Similar to the late 40’s Murray tub wagon I had a couple years ago.


----------



## PCHiggin (Mar 8, 2020)

I'd like to find one of those and a Yellow Davy Crockett Radio Line from the 50's. That would complete my wagon bucket list


----------



## PCHiggin (Mar 8, 2020)

mickeyc said:


> If you check this forum under my posts for March 12, 2014, you'll see the wagon as it is now.




No luck,I get your above post in the search.


----------



## mickeyc (Mar 8, 2020)

mickeyc said:


> *The Mercury now...*
> 
> Here's my wagon now..... Little worse for wear, but all there, except for one hubcap.  Tires are raggy too.  Not a lot of rust and a few splits at the bolts in the bottom.  Fun to still have it though.  Wish I still had my trike and big boy Schwinn!View attachment 142063View attachment 142064View attachment 142065View attachment 142066
> 
> ...



Here it is....sorry for the duplicate pictures.

Mike


----------



## PCHiggin (Mar 8, 2020)

Nice one,cool you still have it. Mine was in my moms garage from the early 60's till her husband decided to toss it in the 90's.


----------



## tobytyler (Mar 8, 2020)

Hit it with wd40 cleaned up a little nice two tone paint paid 40.00 but worth it


----------



## PCHiggin (Mar 8, 2020)

$40 a great deal,especially considering a chinese radio flyer is about $100 and doesnt have the cool style. I would have jumped on it.


----------



## tobytyler (Mar 8, 2020)

Ok I did good


----------



## PCHiggin (Mar 9, 2020)

mickeyc said:


> Here it is....sorry for the duplicate pictures.
> 
> Mike



Yeah,I had the coolest trike @ age 2-3. it was a hedstrom with rear steer. I posted a video of me riding it back then. I've been looking for another for years,I thought it would be cool for the grandchildren. It must have been expensive or an oddball,never saw one for sale


----------



## idighistory (Dec 29, 2020)

PCHiggin said:


> $40 a great deal,especially considering a chinese radio flyer is about $100 and doesnt have the cool style. I would have jumped on it.
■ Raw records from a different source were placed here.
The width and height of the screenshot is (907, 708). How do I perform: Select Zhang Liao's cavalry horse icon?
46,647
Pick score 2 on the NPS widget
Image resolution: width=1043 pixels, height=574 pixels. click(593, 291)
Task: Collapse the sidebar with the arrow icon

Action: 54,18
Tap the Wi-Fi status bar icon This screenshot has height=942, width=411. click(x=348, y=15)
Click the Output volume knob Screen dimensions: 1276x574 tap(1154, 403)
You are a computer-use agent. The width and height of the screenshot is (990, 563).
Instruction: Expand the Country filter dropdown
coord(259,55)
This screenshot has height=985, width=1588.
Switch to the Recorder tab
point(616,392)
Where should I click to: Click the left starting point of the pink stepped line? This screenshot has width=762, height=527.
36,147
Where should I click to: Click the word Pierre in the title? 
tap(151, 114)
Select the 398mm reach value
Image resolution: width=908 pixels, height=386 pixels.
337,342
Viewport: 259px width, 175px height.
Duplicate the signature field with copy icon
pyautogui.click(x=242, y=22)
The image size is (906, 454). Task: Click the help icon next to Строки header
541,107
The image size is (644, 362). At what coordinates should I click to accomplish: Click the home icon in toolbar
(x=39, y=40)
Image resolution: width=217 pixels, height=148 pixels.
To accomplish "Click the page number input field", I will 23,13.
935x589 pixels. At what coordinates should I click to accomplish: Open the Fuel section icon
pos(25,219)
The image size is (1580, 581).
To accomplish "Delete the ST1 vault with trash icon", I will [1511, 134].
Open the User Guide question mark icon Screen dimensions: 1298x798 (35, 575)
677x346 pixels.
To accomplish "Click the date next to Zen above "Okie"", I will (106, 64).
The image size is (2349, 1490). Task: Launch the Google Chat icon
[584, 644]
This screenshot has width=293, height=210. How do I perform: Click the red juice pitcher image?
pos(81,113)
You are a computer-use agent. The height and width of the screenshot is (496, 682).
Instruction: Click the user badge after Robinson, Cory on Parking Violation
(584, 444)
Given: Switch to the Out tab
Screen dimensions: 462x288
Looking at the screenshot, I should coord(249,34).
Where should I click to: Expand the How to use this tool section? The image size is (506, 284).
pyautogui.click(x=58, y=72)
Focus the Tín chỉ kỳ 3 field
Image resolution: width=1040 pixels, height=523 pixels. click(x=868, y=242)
I got a wagon just like this one.  Rusty but looks a little better than the one in the picture.  What would it be worth?  I cannot sell, but I am going to have to restore it for my Mary.  She took it away from me.


----------



## idighistory (Dec 29, 2020)

PCHiggin said:


> Detroit area?



Can you still fit into it??


----------



## the tinker (Dec 30, 2020)

Here's our "firewood" wagon.


----------